__Task brief__:
Write out the records that appear below, verbatim and complete, but without pictures.

__Provided material__:

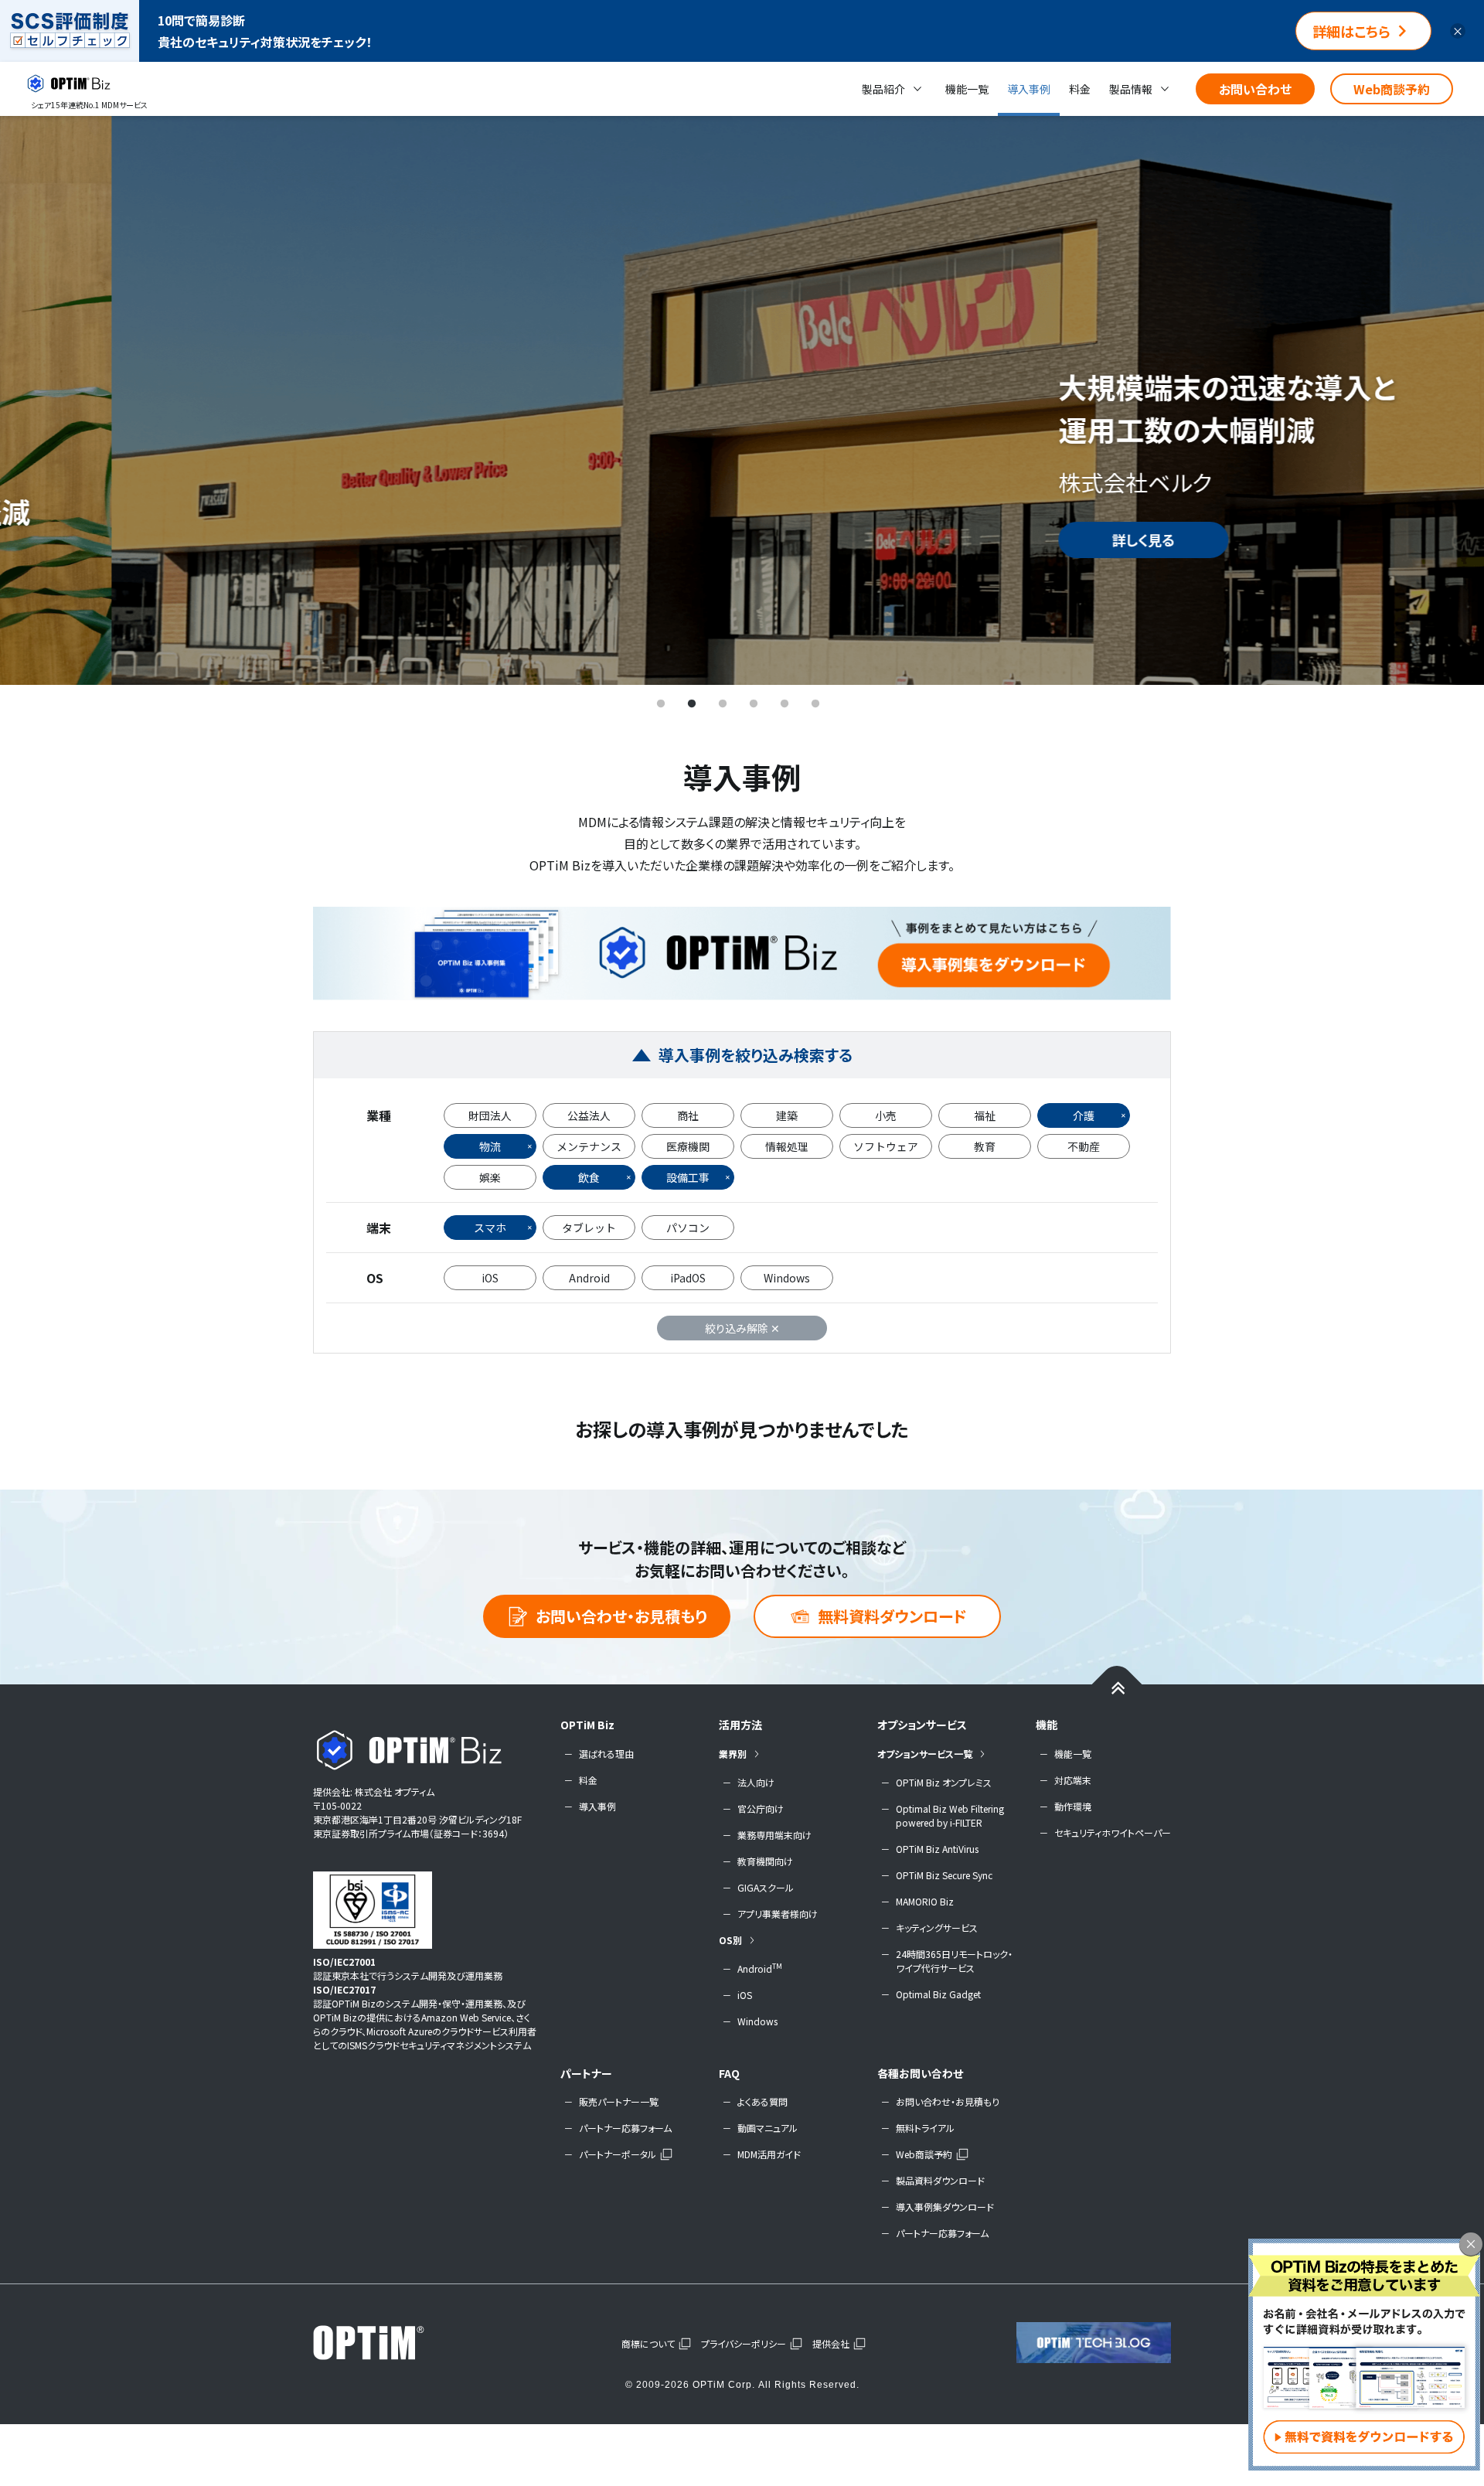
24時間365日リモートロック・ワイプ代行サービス (954, 1960)
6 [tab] (815, 704)
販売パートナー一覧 (619, 2101)
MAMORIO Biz (925, 1901)
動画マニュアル (767, 2127)
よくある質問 (762, 2101)
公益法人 (589, 1115)
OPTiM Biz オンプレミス (944, 1782)
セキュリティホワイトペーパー (1112, 1832)
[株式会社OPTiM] (390, 2342)
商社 (688, 1115)
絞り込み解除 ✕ (742, 1328)
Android (589, 1278)
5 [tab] (784, 704)
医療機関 (688, 1146)
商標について (648, 2343)
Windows (787, 1278)
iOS (490, 1278)
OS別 (730, 1939)
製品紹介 (883, 89)
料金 (1080, 89)
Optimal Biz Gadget (938, 1994)
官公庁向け (760, 1808)
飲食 (589, 1177)
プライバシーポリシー (743, 2343)
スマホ (490, 1227)
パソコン (688, 1227)
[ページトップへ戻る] (1117, 1687)
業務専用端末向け (774, 1834)
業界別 (733, 1753)
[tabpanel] (742, 400)
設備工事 (688, 1177)
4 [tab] (753, 704)
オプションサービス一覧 (924, 1753)
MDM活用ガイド (769, 2154)
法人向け (755, 1782)
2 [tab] (691, 704)
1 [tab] (661, 704)
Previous (35, 400)
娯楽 (490, 1177)
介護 (1083, 1115)
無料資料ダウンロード (892, 1616)
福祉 (985, 1115)
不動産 (1083, 1146)
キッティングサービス (937, 1927)
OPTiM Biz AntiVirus (937, 1848)
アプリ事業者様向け (777, 1913)
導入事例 (1028, 89)
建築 (787, 1115)
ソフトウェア (885, 1146)
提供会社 (830, 2343)
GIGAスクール (765, 1887)
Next (1449, 400)
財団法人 (490, 1115)
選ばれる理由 (606, 1753)
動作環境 (1072, 1806)
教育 (985, 1146)
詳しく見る (1032, 540)
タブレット (589, 1227)
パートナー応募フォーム (625, 2127)
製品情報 (1130, 89)
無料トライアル (925, 2127)
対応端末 (1072, 1779)
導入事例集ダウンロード (945, 2206)
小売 (886, 1115)
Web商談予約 (1391, 89)
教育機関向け (765, 1861)
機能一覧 (967, 89)
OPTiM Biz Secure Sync (944, 1875)
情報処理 (786, 1146)
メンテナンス (588, 1146)
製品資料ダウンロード (940, 2180)
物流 (490, 1146)
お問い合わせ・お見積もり (621, 1616)
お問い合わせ (1255, 89)
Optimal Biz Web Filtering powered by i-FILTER (950, 1815)
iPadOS (688, 1278)
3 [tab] (722, 704)
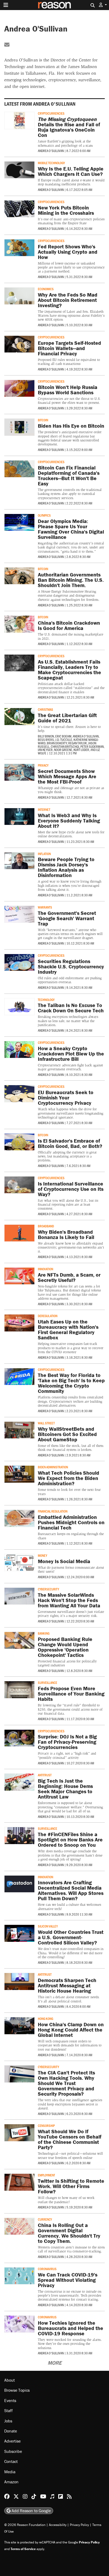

__Reply__:
24時間365日リモートロック・ワイプ代行サービス (954, 1960)
6 [tab] (815, 704)
販売パートナー一覧 (619, 2101)
MAMORIO Biz (925, 1901)
動画マニュアル (767, 2127)
よくある質問 (762, 2101)
公益法人 (589, 1115)
OPTiM Biz オンプレミス (944, 1782)
セキュリティホワイトペーパー (1112, 1832)
[株式会社OPTiM] (390, 2342)
商社 (688, 1115)
絞り込み解除 ✕ (742, 1328)
Android (589, 1278)
5 [tab] (784, 704)
医療機関 (688, 1146)
商標について (648, 2343)
Windows (787, 1278)
iOS (490, 1278)
OS別 (730, 1939)
製品紹介 (883, 89)
料金 (1080, 89)
Optimal Biz Gadget (938, 1994)
官公庁向け (760, 1808)
飲食 (589, 1177)
プライバシーポリシー (743, 2343)
スマホ (490, 1227)
パソコン (688, 1227)
[ページトップへ戻る] (1117, 1687)
業務専用端末向け (774, 1834)
業界別 (733, 1753)
[tabpanel] (742, 400)
設備工事 (688, 1177)
4 [tab] (753, 704)
オプションサービス一覧 (924, 1753)
MDM活用ガイド (769, 2154)
法人向け (755, 1782)
2 [tab] (691, 704)
1 [tab] (661, 704)
Previous (35, 400)
娯楽 (490, 1177)
介護 (1083, 1115)
無料資料ダウンロード (892, 1616)
福祉 (985, 1115)
不動産 (1083, 1146)
キッティングサービス (937, 1927)
OPTiM Biz AntiVirus (937, 1848)
アプリ事業者様向け (777, 1913)
導入事例 (1028, 89)
建築 (787, 1115)
ソフトウェア (885, 1146)
提供会社 (830, 2343)
GIGAスクール (765, 1887)
Next (1449, 400)
財団法人 (490, 1115)
選ばれる理由 (606, 1753)
動作環境 (1072, 1806)
教育 (985, 1146)
詳しく見る (1032, 540)
タブレット (589, 1227)
パートナー応募フォーム (625, 2127)
製品情報 (1130, 89)
無料トライアル (925, 2127)
対応端末 (1072, 1779)
導入事例集ダウンロード (945, 2206)
小売 (886, 1115)
Web商談予約 (1391, 89)
教育機関向け (765, 1861)
機能一覧 (967, 89)
OPTiM Biz Secure Sync (944, 1875)
情報処理 (786, 1146)
メンテナンス (588, 1146)
製品資料ダウンロード (940, 2180)
物流 (490, 1146)
お問い合わせ・お見積もり (621, 1616)
お問い合わせ (1255, 89)
Optimal Biz Web Filtering powered by i-FILTER (950, 1815)
iPadOS (688, 1278)
3 [tab] (722, 704)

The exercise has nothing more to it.